Word Prediction Shiny App Presentation

JayR
18 July 2020

Word Prediction App - Method

The phrases used to construct the app are from the following sources in US English:

  • blogs

  • Twitter

  • news articles

The app uses a lookup table based on these three data sets to determine the next word in a sentence/group of words.

The Lookup Table

The phrases from the three sources are adjusted in the following ways to form the lookup table:

  • convert words to lower case

  • remove punctuation and unusual characters

  • create ngrams from the phrases - an ngram is a phrase with n words

  • split the ngrams into two columns: the last word (the predicted next word) and the rest of the words

  • for each ngram, count the frequency of each possible next word and select the word with the highest frequency as the predicted word.

Features of the app

When the app opens, the data needs to load.
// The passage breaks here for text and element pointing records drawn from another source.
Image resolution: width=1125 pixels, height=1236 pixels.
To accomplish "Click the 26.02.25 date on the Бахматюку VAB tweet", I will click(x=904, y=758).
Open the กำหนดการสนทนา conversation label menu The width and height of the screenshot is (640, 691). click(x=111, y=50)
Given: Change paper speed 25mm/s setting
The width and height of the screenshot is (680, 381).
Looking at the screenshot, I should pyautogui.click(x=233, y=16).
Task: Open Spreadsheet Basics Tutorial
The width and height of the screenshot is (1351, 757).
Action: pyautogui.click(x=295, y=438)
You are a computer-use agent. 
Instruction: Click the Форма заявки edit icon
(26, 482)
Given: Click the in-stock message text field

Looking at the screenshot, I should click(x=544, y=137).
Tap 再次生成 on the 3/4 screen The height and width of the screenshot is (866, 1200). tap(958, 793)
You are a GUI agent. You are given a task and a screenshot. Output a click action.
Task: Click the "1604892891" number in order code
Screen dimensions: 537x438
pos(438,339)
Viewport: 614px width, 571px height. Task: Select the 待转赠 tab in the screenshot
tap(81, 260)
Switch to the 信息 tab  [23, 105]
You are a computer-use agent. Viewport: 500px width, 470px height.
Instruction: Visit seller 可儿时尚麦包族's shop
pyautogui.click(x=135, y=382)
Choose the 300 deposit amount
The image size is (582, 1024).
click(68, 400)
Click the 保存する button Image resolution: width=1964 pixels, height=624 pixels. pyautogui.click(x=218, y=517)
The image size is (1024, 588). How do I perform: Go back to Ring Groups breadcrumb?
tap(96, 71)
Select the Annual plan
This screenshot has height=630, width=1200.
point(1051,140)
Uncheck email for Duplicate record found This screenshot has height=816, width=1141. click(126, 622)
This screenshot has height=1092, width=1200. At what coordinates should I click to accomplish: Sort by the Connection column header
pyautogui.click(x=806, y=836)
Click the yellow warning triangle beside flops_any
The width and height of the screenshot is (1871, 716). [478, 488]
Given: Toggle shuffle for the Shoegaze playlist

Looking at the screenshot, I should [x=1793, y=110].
During this time there is a progress bar at the bottom right and an animated loading image to keep the user amused while waiting for the data to load. This only has to be done once during each session.

The app uses the ff and ffbase packages to use a type of dataframe that can be loaded using less memory.

How to use the app

Once the data has loaded, the user can input a phrase into the input textbox in the top left.

The predicted next word will then appear under the user's phrase on the right.

The user can then input more sets of words to obtain further predictions.